Semolina based puddings also, called “Sheera” are popular choices for breakfast, afternoon tea and, as a quick dessert that can be put together under half an hour. With the Indian festival season that falls at this time of the year, there’s always something to celebrate. I had a can of sweetened Alphonso mango pulp that I chanced upon the last time I was at the Indian store. The little ones helpfully offered to deal with it with a can opener and a couple of spoons but, were pacified with the promise of a pudding!
- Semolina, coarse – 1/2 cup
- Sweetened Mango Pulp – 2 cups
- Xylitol – 1 tablespoon
- Warm Water – 1/2 cup
- Green Cardamom Pods, powdered – 4 to 5
- Coconut Oil – 2 tablespoons
- In a thick bottomed pan roast the semolina until golden and aromatic.
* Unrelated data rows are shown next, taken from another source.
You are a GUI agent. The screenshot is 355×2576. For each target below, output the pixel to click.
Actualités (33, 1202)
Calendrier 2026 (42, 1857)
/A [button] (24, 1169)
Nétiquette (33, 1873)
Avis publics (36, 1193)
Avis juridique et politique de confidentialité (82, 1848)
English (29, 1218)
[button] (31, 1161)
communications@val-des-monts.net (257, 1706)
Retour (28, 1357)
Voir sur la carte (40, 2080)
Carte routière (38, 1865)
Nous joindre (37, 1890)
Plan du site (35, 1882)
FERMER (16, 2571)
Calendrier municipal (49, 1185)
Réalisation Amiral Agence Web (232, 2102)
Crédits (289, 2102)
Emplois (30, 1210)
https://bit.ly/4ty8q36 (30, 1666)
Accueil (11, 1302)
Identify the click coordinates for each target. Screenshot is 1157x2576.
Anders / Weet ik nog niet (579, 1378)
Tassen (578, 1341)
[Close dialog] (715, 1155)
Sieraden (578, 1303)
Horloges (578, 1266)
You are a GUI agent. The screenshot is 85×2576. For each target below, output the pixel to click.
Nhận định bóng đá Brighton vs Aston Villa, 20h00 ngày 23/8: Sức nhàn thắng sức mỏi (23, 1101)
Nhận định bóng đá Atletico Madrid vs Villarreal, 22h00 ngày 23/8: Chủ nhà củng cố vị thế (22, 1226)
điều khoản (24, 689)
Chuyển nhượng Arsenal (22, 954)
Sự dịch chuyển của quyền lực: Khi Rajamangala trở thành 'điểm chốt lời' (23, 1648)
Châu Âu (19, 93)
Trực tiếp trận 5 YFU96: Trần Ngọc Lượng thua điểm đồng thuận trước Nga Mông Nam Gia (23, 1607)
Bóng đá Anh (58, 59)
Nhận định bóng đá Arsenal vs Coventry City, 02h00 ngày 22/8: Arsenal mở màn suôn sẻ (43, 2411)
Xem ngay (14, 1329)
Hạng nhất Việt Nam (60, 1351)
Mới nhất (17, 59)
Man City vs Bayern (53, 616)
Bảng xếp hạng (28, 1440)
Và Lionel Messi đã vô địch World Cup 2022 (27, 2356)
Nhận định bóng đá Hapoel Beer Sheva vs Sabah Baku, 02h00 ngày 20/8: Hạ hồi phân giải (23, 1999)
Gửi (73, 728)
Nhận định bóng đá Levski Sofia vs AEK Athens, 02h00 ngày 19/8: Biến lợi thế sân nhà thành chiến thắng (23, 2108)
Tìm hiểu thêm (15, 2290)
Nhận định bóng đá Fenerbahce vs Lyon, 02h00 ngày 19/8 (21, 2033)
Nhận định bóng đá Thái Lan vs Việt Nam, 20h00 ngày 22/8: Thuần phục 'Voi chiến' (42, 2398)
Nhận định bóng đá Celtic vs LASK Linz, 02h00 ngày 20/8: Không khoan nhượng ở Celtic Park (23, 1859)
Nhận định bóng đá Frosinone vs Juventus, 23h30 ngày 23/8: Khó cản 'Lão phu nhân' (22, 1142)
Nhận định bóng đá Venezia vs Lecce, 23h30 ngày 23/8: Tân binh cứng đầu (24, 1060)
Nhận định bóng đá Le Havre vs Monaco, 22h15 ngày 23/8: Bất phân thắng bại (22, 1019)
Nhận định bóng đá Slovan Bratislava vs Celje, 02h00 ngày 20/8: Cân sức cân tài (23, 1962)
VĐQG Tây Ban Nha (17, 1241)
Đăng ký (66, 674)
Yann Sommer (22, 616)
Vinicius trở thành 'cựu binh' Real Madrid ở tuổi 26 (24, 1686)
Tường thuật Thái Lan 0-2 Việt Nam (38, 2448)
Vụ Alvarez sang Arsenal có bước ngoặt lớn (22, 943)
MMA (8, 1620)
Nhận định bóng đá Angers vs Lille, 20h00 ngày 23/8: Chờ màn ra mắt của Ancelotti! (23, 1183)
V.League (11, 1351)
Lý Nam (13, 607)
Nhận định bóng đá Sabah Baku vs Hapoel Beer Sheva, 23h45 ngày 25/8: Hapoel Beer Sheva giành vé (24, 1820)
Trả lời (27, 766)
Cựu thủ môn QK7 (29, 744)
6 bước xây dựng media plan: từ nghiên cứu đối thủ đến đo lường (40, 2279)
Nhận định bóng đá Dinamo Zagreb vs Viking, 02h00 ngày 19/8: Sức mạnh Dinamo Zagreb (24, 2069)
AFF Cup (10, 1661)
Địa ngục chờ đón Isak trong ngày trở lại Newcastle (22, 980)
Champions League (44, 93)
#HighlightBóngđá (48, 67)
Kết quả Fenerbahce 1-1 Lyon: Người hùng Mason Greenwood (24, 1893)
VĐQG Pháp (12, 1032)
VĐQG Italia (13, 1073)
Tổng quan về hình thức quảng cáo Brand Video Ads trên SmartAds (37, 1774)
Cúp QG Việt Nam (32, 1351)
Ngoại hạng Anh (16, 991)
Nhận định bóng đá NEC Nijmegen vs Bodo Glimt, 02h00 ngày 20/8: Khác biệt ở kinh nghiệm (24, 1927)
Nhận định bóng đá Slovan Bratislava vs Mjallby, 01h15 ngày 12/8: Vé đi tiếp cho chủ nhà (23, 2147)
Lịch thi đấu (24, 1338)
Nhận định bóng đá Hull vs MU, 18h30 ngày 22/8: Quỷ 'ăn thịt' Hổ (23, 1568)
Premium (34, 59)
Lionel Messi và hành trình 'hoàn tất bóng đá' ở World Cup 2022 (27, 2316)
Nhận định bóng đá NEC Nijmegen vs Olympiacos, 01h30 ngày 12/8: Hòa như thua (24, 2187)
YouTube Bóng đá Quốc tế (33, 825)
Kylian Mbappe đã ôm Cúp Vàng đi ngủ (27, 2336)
Set aside on a flat plate to cool.
- In the same pan, heat 1 tablespoon of coconut oil and coat the pan well.
- Add the mango pulp and cook slightly till the raw smell evaporates.
- When the pulp starts to bubble up add the roasted semolina by the spoonful and mix well removing any lumps.
- Add the water and Xylitol while stirring constantly.
- Cover and cook on low heat for 8 to 10 minutes, or until it starts to come together like a dough leaving the sides of the pan.
- Take off the heat and sprinkle the cardamom powder and remaining coconut oil.
- Remove into serving bowl while warm.